# Instruction tuning (Finetuning) using custom dataset on GPT2

## 00. Setup packages and import all reqired settings

In [59]:
import os
import getpass
#os.environ["CUDA_DEVICE_ORDER"]="PCI_BUS_ID"  # Arrange GPU devices starting from 0
#os.environ["CUDA_VISIBLE_DEVICES"]= "1"  # Set the GPU 1 to use
#os.environ["HUGGING_FACE_HUB_TOKEN"] = getpass.getpass("Token:") 
#assert os.environ["HUGGING_FACE_HUB_TOKEN"]

In [6]:
!pip install transformers datasets accelerate peft -qqq

In [60]:
from transformers import AutoTokenizer, AutoModelForCausalLM # GPT2TokenizerFast, GPT2LMHeadModel
from datasets import load_dataset

## 01. Data Load

In [61]:
train_dataset = load_dataset('Aeala/ShareGPT_Vicuna_unfiltered', split="train[:5000]")

In [62]:
train_dataset[0]["conversations"]

[{'from': 'human',
  'markdown': None,
  'text': None,
  'value': "Summarize the main ideas of Jeff Walker's Product Launch Formula into bullet points as it pertains to a growth marketing agency implementing these strategies and tactics for their clients..."},
 {'from': 'gpt',
  'markdown': None,
  'text': None,
  'value': "Here are the main ideas of Jeff Walker's Product Launch Formula that can be applied by a growth marketing agency for their clients:\n\n1. Identify the target audience and their needs: Understand the ideal customer for the product or service, and create a messaging that resonates with them.\n2. Pre-launch: Build anticipation and excitement for the launch by creating buzz, gathering testimonials and case studies, and using social media to create awareness.\n3. Launch: Use a well-crafted launch sequence to maximize sales and conversions. This can include offering bonuses, creating scarcity, and using a deadline to create urgency.\n4. Post-launch: Follow up with custome

## 02. Load Tokenizer Setup

In [63]:
tokenizer = AutoTokenizer.from_pretrained('gpt2')
tokenizer.pad_token = tokenizer.eos_token

## 03. Preprocessing (Tokenization and Preprocessing for Causal Language Modeling)

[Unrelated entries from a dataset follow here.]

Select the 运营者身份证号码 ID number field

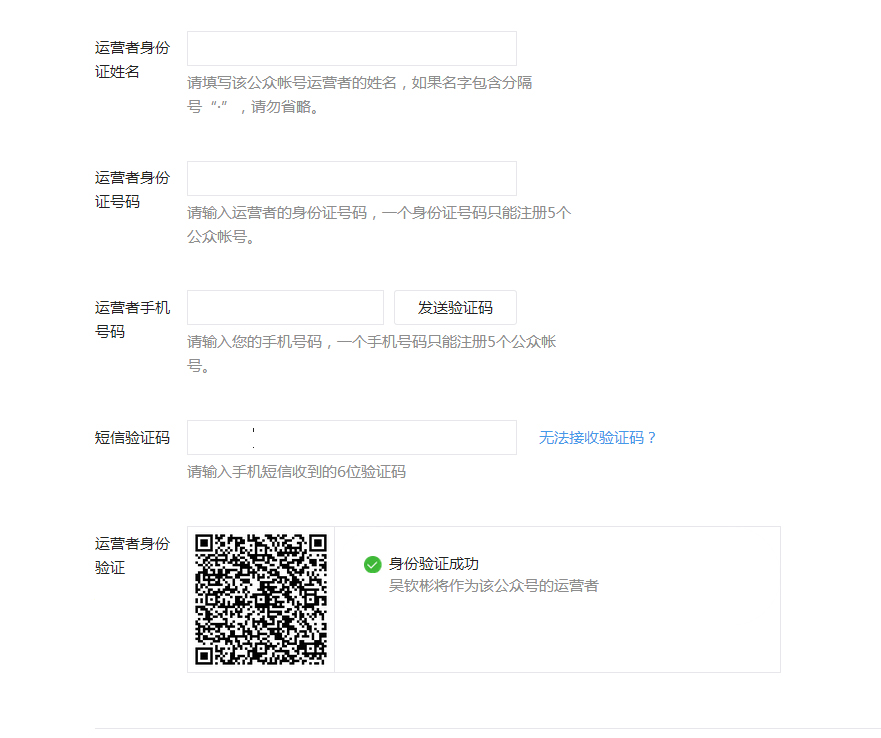351,178
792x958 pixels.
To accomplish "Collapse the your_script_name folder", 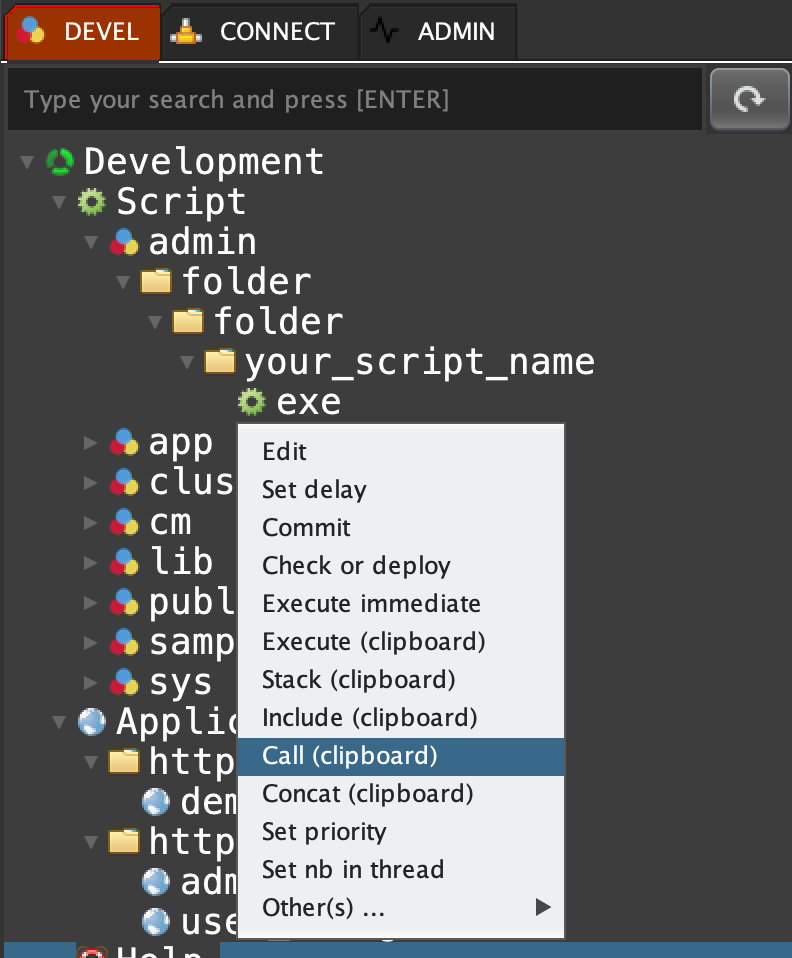I will pos(187,362).
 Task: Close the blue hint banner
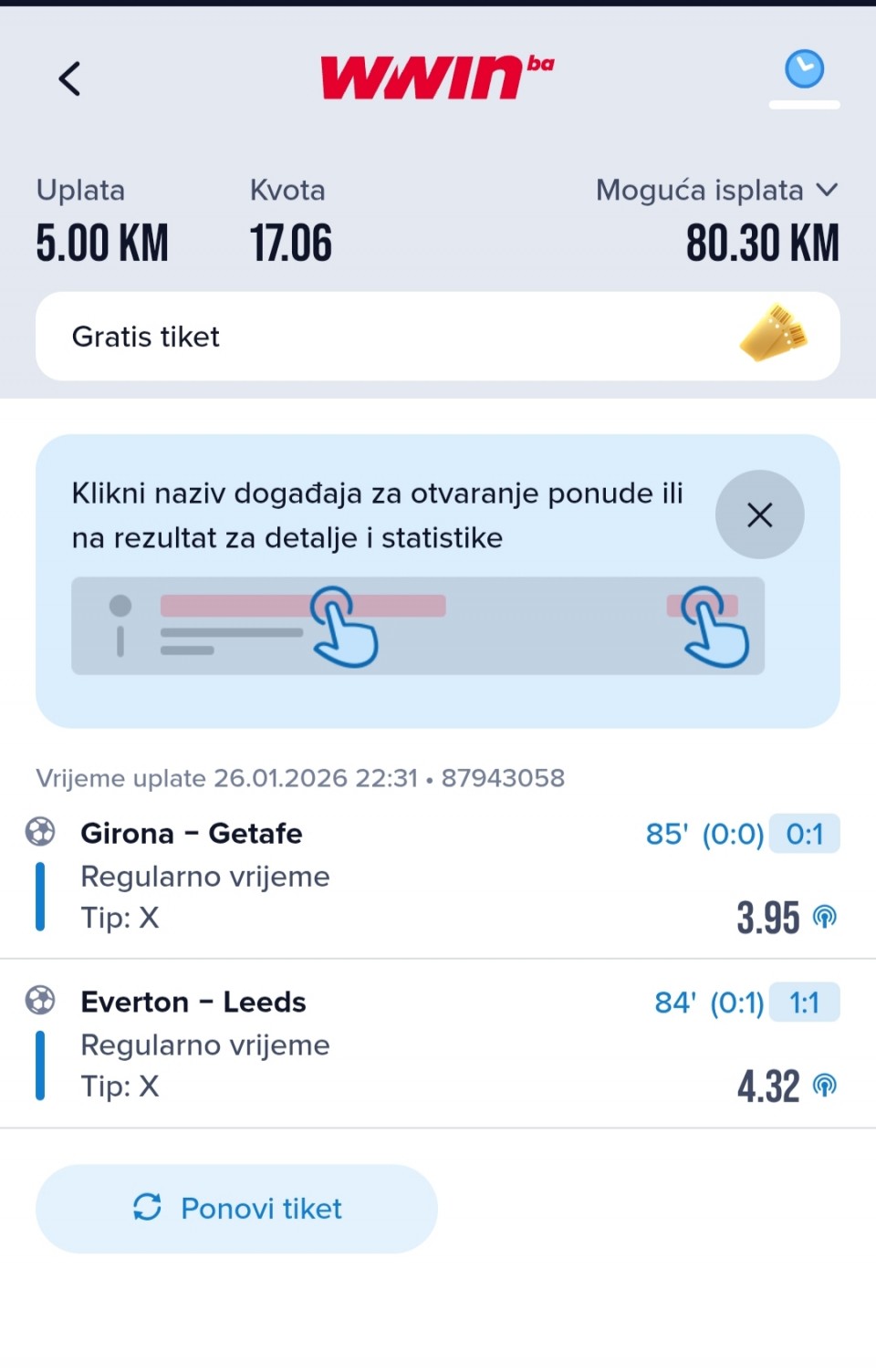click(x=759, y=514)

### 03-1. Tokenize for all samples

In [64]:
def tokenizer_fuction(samples):
  sample = samples["conversations"]
  result = ""
  for sample in sample:
    if sample["from"] == "human":
      result = result + "USER: " + sample["value"] + " \n"
    else:
      result = result + "CHATBOT: " + sample["value"] + " \n"

  return tokenizer(result, padding="max_length", truncation=True, max_length=256)

In [65]:
tokenized_dataset = train_dataset.map(
    tokenizer_fuction,
    remove_columns=["conversations", "id"]
)

### 03-2. Data Preperation for Causal Language Modeling (next token prediction)

In [66]:
from transformers import DataCollatorForLanguageModeling
collator = DataCollatorForLanguageModeling(tokenizer=tokenizer, mlm=False)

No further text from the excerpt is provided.